On Wed, Jul 15, 2015 at 3:55 PM, Ryan Brown <
rib...@google.com> wrote:
>
> - There's no scope information for variables. It is very confusing seeing
> uninitialized values if you try to print a local variable before it comes
> into scope. Or even worse, when variables are shadowed there's no way to
> know which one to print.
> - The imports for a file are not represented in dwarf. This makes
> expression parsing difficult when you need to refer to a type.
Yes.
>
> There's also a few smaller annoyances:
> - I believe the addresses for variables are only guaranteed to be correct
> at function calls. Things mostly work if you disable optimizations, but it
> would be nice to have correct location expressions for each line.
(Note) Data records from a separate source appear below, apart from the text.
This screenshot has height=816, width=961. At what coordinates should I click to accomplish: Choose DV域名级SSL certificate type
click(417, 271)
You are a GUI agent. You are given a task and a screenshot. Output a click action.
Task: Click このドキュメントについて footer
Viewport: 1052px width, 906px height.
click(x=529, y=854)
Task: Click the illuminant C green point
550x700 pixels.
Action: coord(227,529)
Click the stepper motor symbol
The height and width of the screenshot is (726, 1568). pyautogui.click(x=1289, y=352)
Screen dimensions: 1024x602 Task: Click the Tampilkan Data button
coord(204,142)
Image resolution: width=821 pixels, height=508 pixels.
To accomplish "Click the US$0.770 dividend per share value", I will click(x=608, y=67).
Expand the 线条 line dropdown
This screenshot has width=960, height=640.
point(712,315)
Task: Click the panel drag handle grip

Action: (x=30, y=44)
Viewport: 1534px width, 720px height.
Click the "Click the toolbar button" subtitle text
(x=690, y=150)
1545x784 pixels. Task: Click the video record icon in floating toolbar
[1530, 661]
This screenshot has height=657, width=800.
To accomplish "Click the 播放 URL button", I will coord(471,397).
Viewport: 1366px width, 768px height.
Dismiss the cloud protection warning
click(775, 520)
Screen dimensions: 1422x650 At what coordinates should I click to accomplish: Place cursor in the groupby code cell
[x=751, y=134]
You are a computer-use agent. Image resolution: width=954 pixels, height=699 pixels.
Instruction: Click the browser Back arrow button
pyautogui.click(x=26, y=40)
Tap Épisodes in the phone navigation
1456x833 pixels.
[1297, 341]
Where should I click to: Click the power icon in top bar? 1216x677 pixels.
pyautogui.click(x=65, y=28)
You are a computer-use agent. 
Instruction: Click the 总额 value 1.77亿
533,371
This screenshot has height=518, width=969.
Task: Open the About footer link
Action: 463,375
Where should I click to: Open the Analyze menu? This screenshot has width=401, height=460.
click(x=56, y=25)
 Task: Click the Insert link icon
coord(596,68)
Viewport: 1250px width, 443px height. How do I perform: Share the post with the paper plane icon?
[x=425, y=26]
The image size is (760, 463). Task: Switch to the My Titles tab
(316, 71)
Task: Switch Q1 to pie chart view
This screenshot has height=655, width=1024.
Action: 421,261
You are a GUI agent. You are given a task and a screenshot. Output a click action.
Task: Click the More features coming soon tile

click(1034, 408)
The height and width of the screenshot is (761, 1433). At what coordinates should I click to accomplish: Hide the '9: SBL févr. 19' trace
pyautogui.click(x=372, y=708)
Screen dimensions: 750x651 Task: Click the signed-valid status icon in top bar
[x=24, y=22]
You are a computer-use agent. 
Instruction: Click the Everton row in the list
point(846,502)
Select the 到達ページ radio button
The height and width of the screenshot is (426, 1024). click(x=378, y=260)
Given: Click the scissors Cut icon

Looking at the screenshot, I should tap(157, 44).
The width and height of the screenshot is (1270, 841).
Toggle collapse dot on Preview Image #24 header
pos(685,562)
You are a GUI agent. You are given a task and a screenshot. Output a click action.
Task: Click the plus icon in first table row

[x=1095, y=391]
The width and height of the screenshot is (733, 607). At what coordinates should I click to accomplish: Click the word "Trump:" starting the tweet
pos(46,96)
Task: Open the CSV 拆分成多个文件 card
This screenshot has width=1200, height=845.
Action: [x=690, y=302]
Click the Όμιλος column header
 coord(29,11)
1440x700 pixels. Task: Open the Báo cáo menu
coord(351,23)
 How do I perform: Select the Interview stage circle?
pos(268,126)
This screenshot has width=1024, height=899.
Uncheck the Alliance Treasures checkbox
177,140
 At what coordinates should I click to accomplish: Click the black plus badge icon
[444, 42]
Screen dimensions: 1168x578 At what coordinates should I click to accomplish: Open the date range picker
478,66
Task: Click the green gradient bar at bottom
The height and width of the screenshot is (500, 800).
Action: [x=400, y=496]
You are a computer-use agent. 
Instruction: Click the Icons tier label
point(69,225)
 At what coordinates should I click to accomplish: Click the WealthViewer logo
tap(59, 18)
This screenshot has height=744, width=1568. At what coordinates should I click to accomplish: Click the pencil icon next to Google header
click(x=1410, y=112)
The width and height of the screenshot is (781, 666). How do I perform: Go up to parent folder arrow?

This is conceptually complex and I find it less useful in practice
than it would appear. Alexandre Oliva went to considerable effort
adding this kind of thing to GCC. In my experience, the main effect
was that where in the past "print v" would show garbage, now it show
an error message "v has no value at this point." That is certainly
nicer, but I'm not sure it's worth the amount of work that is
required.
> - The dwarf could contain information on inlined functions so you don't
> have to compile with inlining disabled.
Yes.
> Part of the problem seems to be that the dwarf info is generated entirely in
> the linker, but the linker doesn't have information about scopes or register
> contents.
> I don't know the toolchain well enough but it seems like either the the
> compiler needs to pass this information to the linker, or the dwarf
> generation needs to be moved into the compiler.
Yes.
I don't know of anybody actively working on this.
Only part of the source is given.